Нам всегда придется работать на двух уровнях: теоретическом уровне абстрактных и универсальных принципов объяснения и уров­не исторических частностей. Если наши теории удачны, мы будем все лучше и лучше объяснять, как конкретные комбинации перемен­ных в теоретических моделях порождают многообразные конструк­ции исторических частностей. Перед историками и историческими социологами всегда будут стоять задачи такой конкретной интерпре­тации. В то же время изыскания в реальной истории — это один из главных путей, каким мы продвигаемся в построении и обосновании наших общих моделей, хотя построение и подтверждение такой тео­рии определяется ее соответствием всевозможным видам социоло­гических исследований, как современных, так и исторических.

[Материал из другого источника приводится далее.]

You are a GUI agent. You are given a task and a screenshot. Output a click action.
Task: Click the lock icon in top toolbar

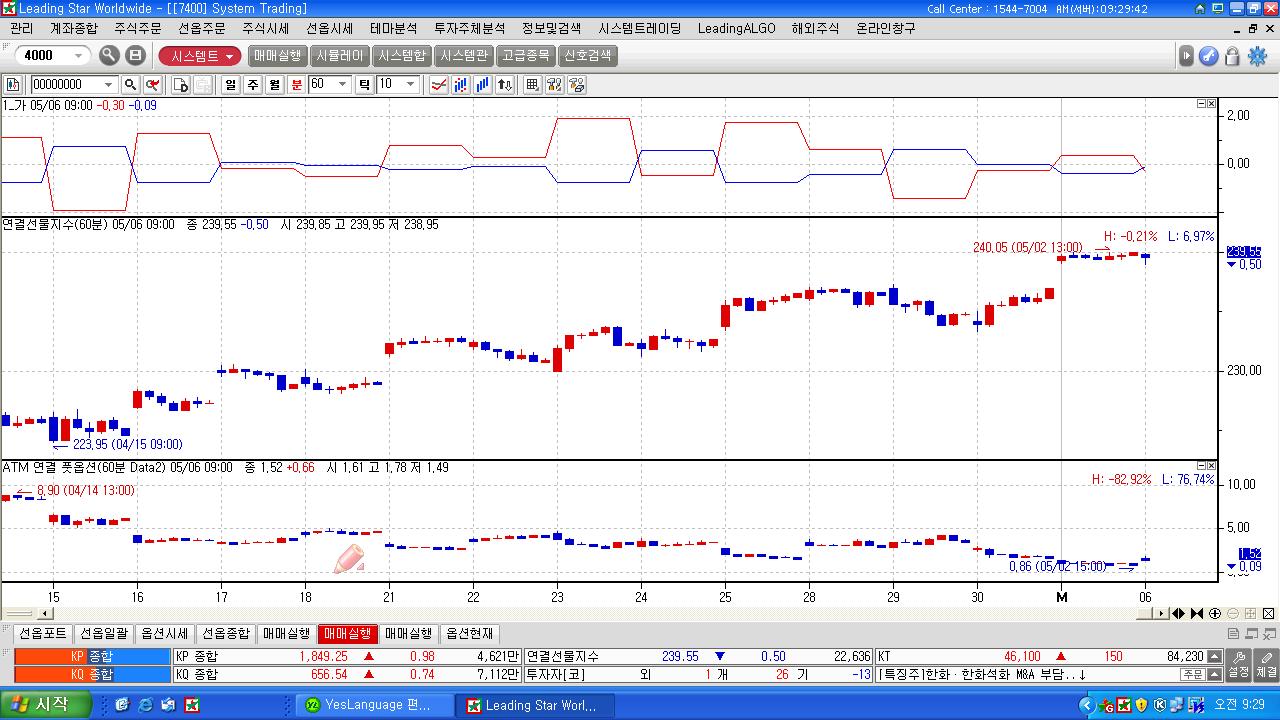click(x=1232, y=56)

Неверно, что не существует принципов объяснения, имеющих силу применительно ко всей истории. Три примера, приведенных в начале статьи, вполне согласуются, насколько мне известно, с факта­ми, относящимися к любой исторической эпохе, а таких принципов гораздо больше. Разумеется, некоторые принципы могут оказаться неприменимыми, потому что в данной исторической ситуации отсутствует определенная независимая переменная. Так, нельзя пред­сказать возникновение или невозникновение революционного кри­зиса, если вообще нет государства. Но, несомненно, возможна более абстрактная формулировка принципа (3), которая будет применима к выявлению источников кризиса политической власти в безгосудар­ственных обществах. Похоже, что макропринципы вообще сложнее микропринципов, поскольку включают комбинации многих процес­сов. Но мы располагаем, по меньшей мере, некими зачатками мно­гообещающих принципов и на макроуровне. Было бы ошибкой из критики ограниченности конкретных теорий (например, когда рас­ширяют область анализа и вместо отдельных стран делают рефе­рентом мировую систему; или ниспровергают однолинейный эво­люционизм, теорию развития или функционализм) делать вывод, что общая теория, невозможна. Результатом этого критического раз­вития должно быть вовсе не отрицание какой бы то ни было тео­рии, но усовершенствованная теория.